▸ TASK TO COMPLETE:
Copy out exactly the lines from the one containing "Where should I" through the end of the records, and no pictures.

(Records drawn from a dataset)
========================================================================

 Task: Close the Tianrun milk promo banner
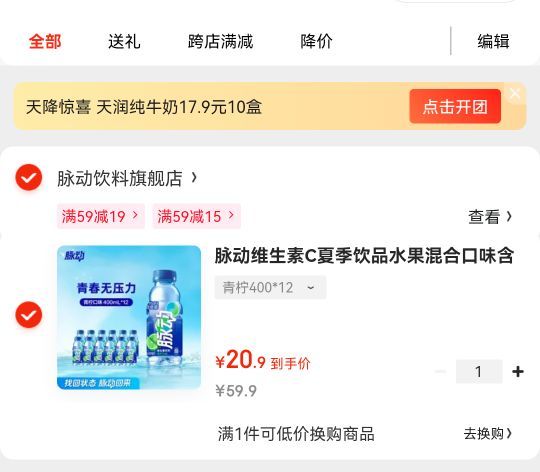[515, 93]
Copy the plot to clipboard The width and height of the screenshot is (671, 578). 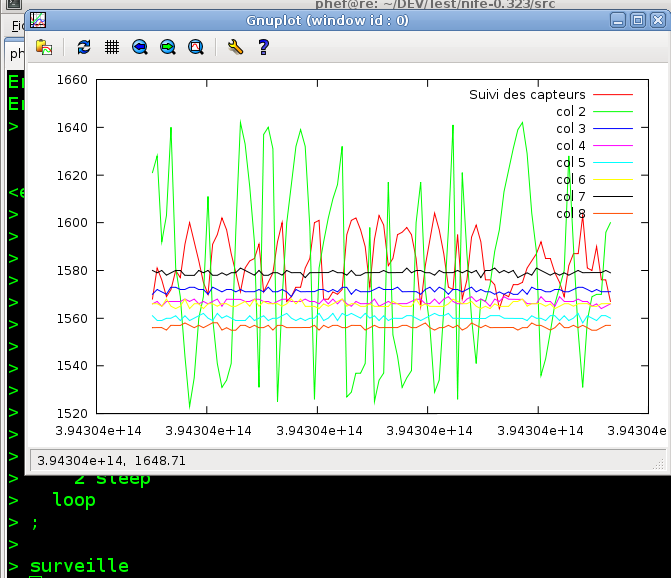44,46
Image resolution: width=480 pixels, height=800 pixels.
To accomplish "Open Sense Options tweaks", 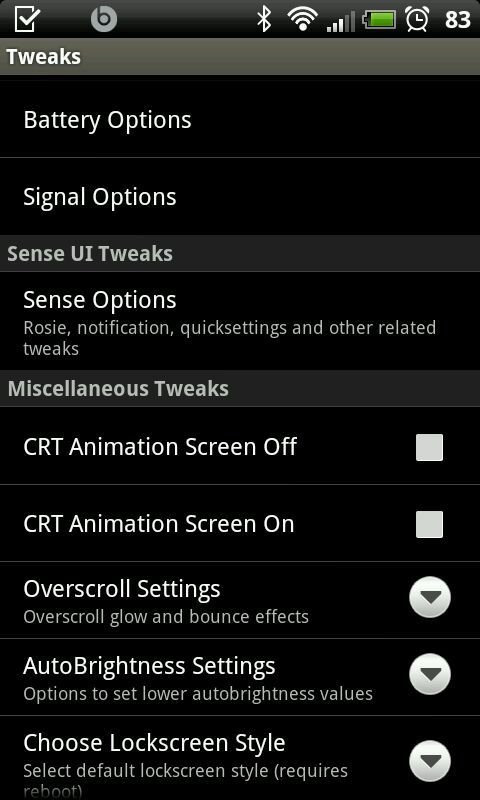I will pyautogui.click(x=240, y=321).
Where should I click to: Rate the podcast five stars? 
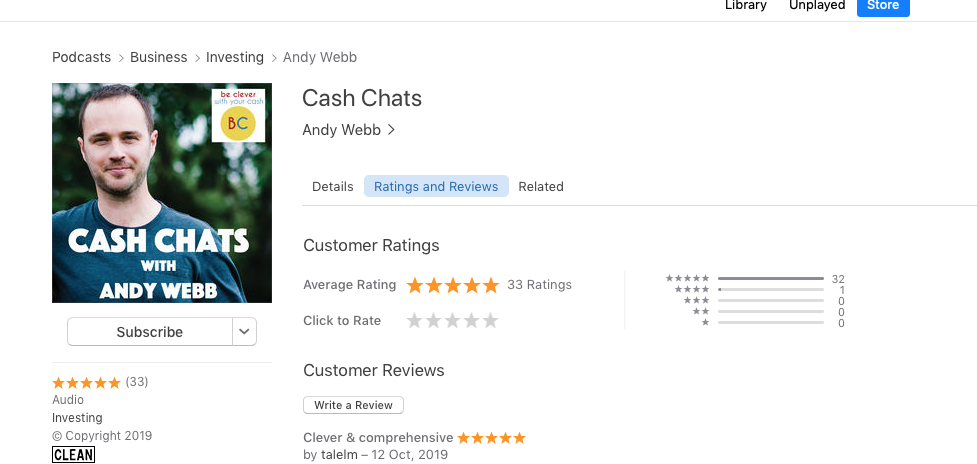tap(490, 321)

========================================================================

▸ SOLUTION FOR THIS TASK:
Where should I click to: Rate the podcast five stars? 
tap(490, 321)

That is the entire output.